*** Task inputs Section Begins ***

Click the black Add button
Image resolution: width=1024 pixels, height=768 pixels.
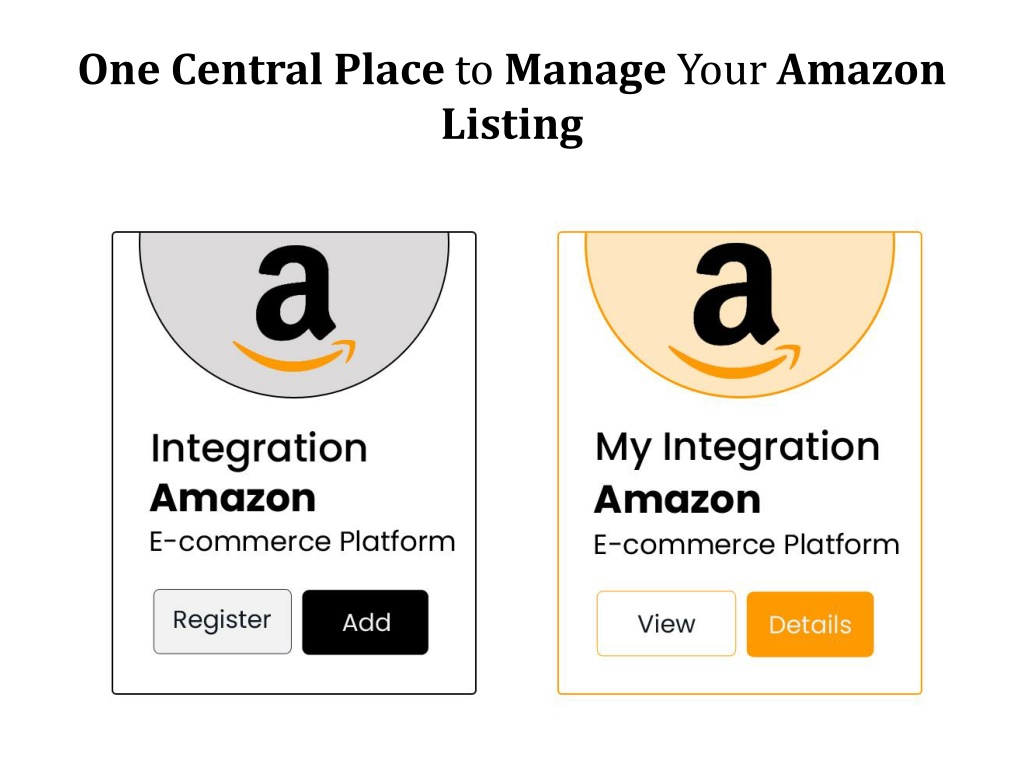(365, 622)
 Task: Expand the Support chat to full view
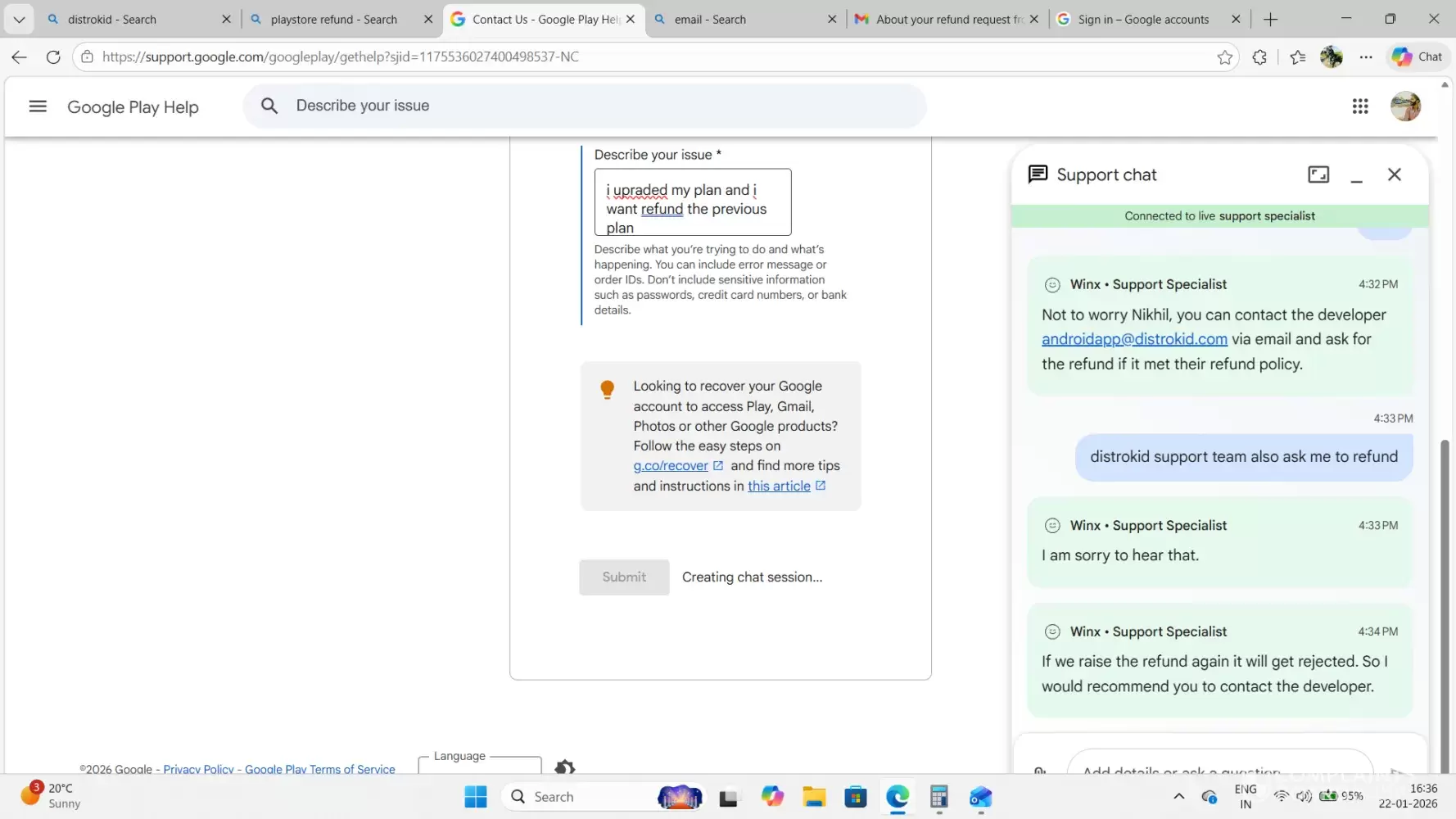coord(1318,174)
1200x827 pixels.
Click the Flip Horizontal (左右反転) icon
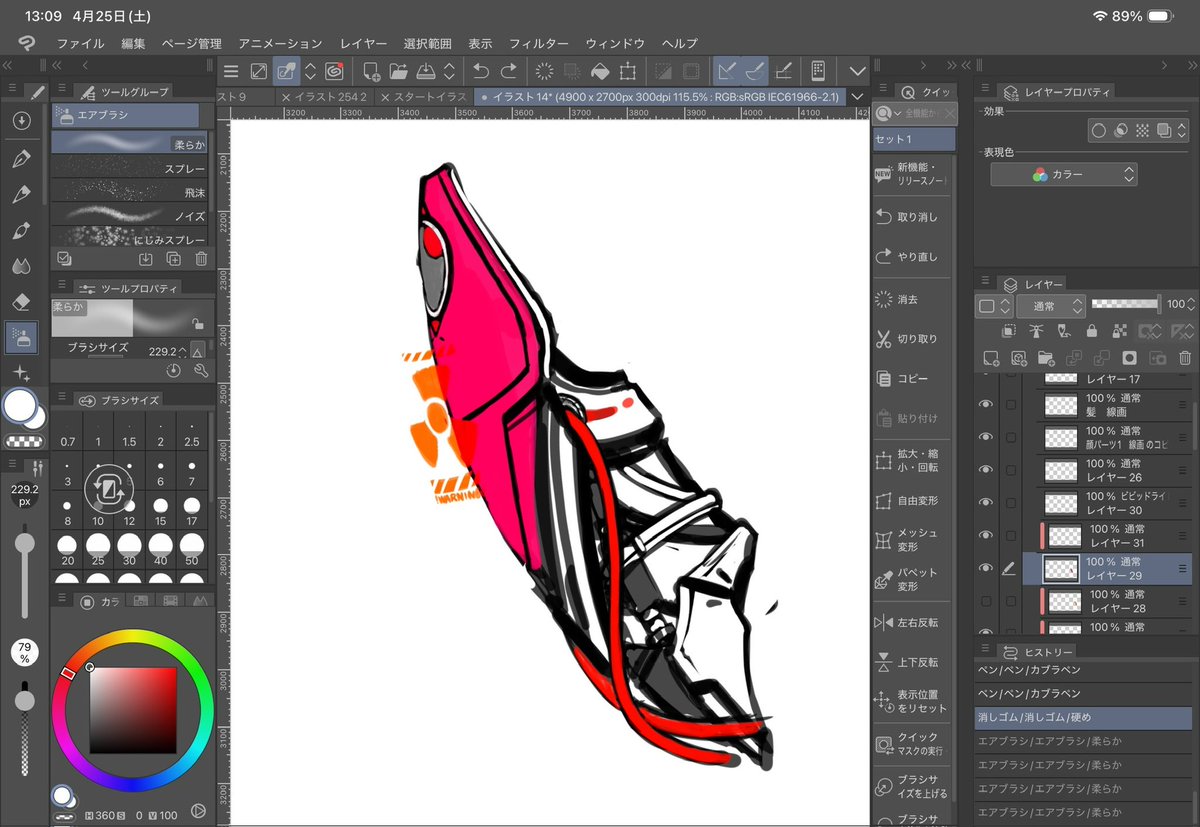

*** Task inputs Section Ends ***
*** Task inputs Section Begins ***

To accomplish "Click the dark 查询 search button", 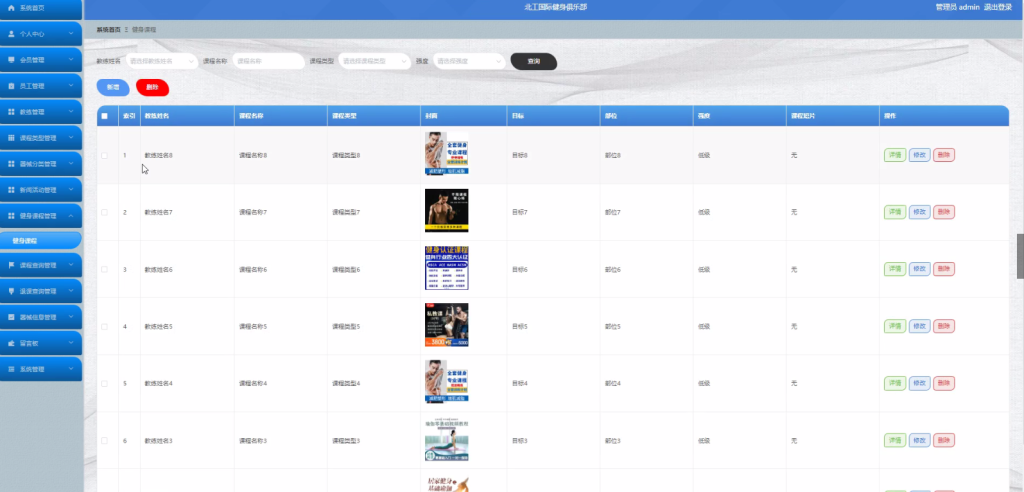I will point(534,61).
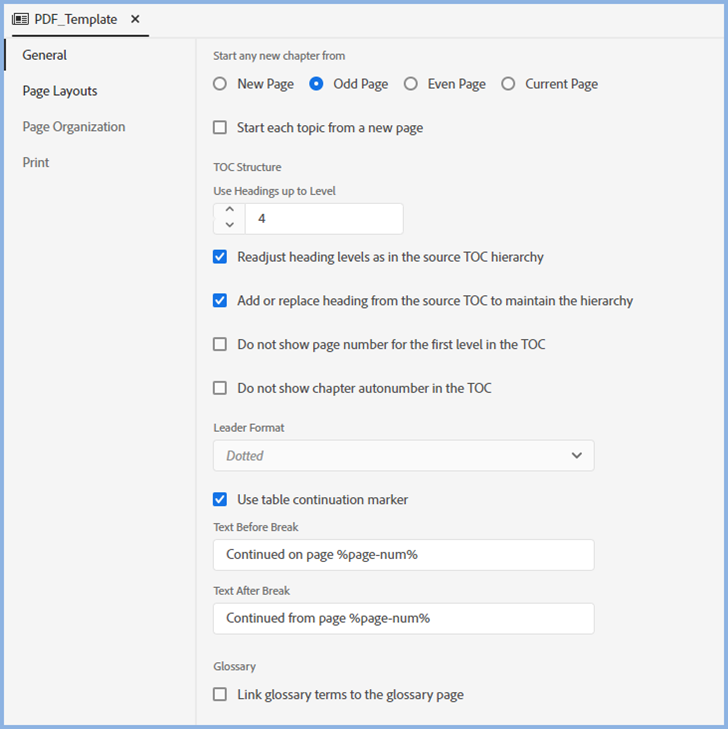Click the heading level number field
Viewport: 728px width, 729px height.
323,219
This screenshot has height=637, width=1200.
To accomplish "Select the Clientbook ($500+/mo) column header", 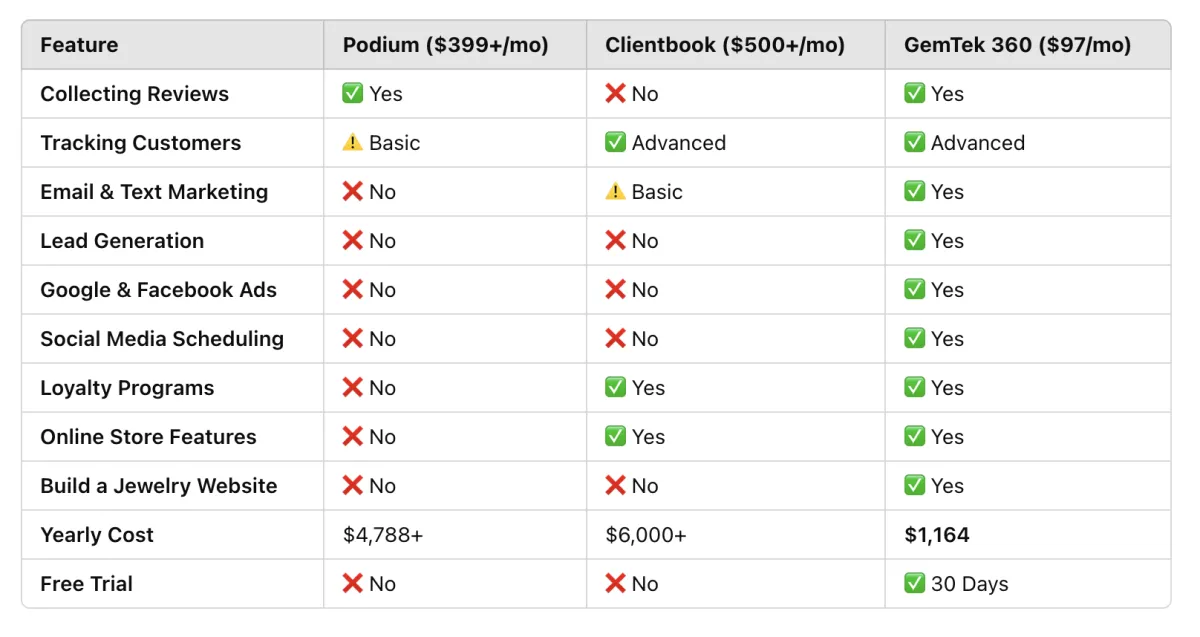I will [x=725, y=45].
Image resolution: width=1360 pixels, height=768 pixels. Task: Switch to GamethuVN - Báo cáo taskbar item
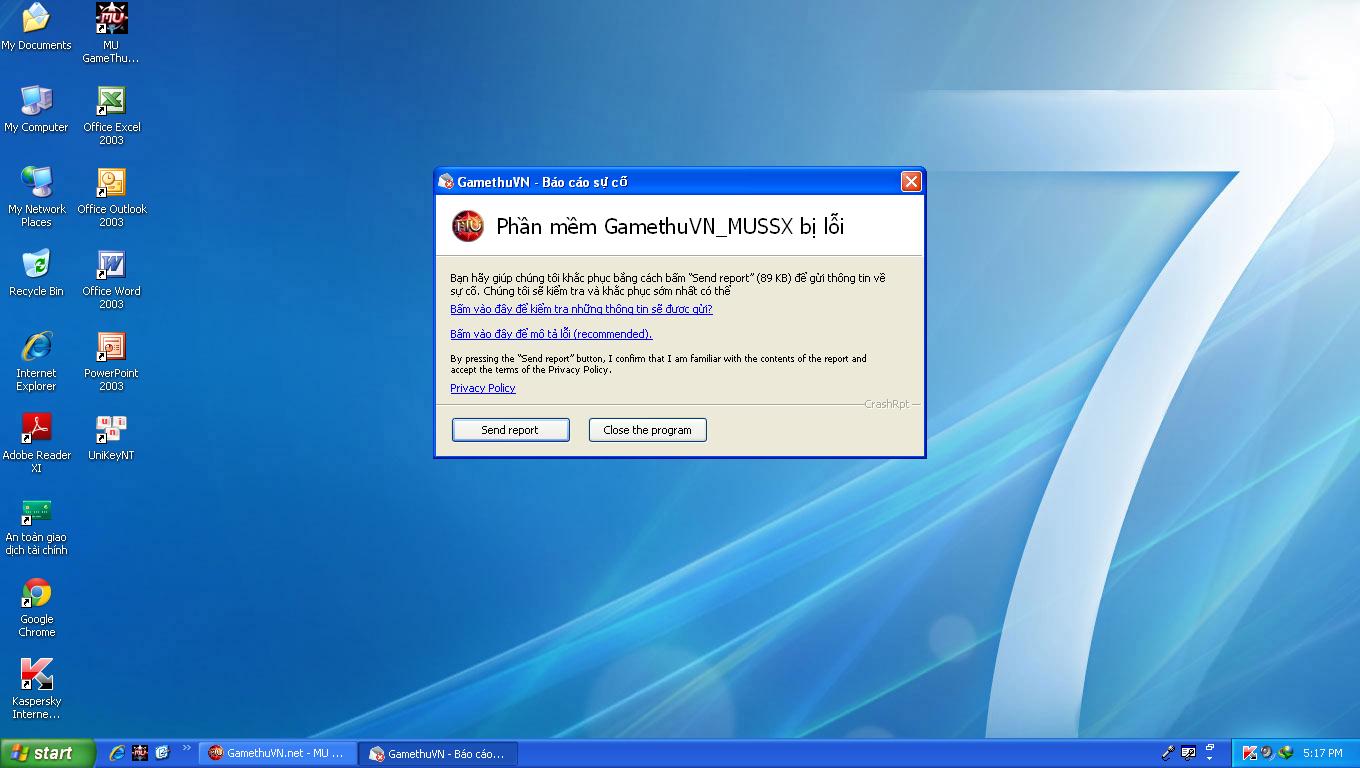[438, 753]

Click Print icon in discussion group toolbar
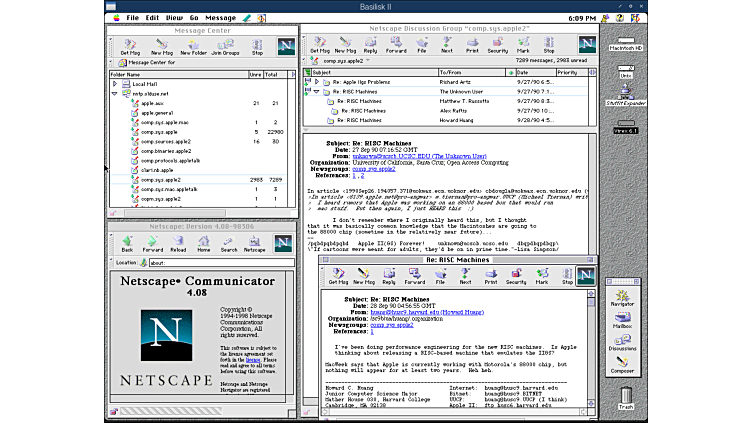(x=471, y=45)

*** Task inputs Section Ends ***

**Directions for this task:** Please output the lines above beginning at the line with "Image resolution: width=1024" and ending after the line with "Click the Flip Horizontal (左右反転) icon", precisely as written and with no pictures.

**Response:**
Image resolution: width=1024 pixels, height=768 pixels.
(365, 622)
 Task: Expand the Support chat to full view
coord(1318,174)
1200x827 pixels.
Click the Flip Horizontal (左右反転) icon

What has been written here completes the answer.